Layoffs across Indian startups have crossed the 10,000 mark as companies struggle to raise funds and are finding ways to reduce their cash burn to survive the funding winter. More than 10,500 Indian employees working at startups were let go in 2022.

This comes after a year of aggressive hiring by startups and high employee costs as tech salaries skyrocketed in 2021. Startups led the tech hiring and talent war in a year that saw immense investor interest and multiple rounds of fundraises by these companies.

These layoffs are largely being done in sales and marketing roles, according to various industry sources, while engineering and product roles have been mostly insulated from the heat.
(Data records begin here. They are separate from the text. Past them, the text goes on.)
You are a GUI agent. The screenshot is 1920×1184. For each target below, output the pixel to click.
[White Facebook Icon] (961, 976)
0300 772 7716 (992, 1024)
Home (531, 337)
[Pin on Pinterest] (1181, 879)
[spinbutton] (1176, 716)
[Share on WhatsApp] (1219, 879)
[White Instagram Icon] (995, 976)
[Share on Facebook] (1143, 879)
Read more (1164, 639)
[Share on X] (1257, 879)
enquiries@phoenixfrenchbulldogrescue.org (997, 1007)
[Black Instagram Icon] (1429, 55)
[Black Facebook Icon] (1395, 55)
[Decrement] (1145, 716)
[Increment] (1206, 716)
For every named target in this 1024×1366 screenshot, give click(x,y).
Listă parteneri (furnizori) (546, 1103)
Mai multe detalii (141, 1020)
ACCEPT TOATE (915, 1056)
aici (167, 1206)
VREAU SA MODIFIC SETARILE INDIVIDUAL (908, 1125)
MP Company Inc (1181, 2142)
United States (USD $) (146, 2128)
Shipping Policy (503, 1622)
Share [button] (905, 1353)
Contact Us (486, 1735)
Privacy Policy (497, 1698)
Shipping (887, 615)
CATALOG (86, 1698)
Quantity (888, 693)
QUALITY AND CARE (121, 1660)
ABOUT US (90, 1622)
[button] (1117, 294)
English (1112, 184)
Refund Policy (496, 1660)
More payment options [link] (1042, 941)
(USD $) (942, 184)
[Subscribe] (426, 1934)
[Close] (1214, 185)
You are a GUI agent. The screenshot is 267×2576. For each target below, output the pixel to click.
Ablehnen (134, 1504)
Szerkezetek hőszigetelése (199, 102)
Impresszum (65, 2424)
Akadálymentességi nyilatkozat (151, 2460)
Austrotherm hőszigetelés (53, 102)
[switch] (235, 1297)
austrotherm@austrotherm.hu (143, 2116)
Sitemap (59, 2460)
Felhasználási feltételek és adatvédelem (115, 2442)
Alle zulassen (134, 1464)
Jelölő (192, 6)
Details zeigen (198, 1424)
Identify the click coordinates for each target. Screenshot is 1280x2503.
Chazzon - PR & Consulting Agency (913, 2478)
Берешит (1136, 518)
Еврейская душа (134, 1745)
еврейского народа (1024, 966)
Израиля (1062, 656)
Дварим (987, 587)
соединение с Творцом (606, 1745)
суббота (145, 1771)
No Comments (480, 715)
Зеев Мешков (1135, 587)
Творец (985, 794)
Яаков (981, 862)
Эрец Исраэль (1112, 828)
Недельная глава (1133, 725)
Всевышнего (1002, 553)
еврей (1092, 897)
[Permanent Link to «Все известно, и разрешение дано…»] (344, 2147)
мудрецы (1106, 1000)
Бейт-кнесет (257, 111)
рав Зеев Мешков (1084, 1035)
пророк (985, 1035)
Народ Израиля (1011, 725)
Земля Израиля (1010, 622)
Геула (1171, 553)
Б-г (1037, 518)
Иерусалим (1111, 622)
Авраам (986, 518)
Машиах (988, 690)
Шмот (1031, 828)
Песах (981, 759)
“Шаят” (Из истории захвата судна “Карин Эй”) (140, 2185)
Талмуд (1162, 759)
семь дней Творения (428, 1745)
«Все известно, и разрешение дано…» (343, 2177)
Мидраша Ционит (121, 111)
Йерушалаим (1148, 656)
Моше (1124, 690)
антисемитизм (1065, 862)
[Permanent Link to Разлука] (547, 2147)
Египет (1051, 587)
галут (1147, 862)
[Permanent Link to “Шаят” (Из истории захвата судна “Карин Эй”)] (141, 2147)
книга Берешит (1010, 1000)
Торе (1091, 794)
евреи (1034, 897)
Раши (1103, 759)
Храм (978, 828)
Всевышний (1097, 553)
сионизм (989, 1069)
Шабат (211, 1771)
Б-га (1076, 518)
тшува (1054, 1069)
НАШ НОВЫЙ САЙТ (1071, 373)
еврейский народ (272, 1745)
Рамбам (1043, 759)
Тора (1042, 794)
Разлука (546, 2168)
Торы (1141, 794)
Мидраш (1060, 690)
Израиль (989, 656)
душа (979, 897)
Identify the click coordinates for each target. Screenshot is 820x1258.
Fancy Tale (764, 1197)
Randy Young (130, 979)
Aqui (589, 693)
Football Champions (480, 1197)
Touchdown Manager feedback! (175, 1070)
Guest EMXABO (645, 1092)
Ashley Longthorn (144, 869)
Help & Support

The latest to join the fray is Gurugram-headquartered social commerce startup CityMall. In a LinkedIn post on June 19, the startup said that it has laid off 191 employees citing restructuring of roles to align to a change in its business model and current funding environment as reasons.

The three-year startup had raised $75 million earlier in March and is backed by investors including Accel, Norwest Venture Partners, Elevation Capital, and General Catalyst.

CityMall is not alone in downsizing its staff in 2022. Since the beginning of the year, over 25 startups have laid off employees in large numbers citing funding crunch, restructuring, and so on. Some even put the blame on employees' performance calling the layoffs standard.

Startups like Meesho, Cars24, Ola, and Blinkit have fired their employees in masses. However, the worst-hit during the current period remain the Indian edtech startups.

With physical tuition centres, schools, and colleges opening up as COVID-19 restrictions ease down, the demand for remote learning and technology-based education services is dropping.

The slowing demand coupled with the much-talked-about funding winter has had a domino effect on India's thriving edtech companies like Unacademy, Vedantu, Lido Learning, and so on, forcing them to lay off as many as 4,000 employees, making almost 38 percent of the total layoffs.

On June 18, for instance, SoftBank-backed Unacademy laid off another 150 employees, after letting go of around 600 employees or 10 percent of its workforce earlier this year.

The layoff story has taken centre stage now after a boom year in which job seekers received multiple offers and were hired for sky-high salaries with even BMW cars offered as incentives in some cases.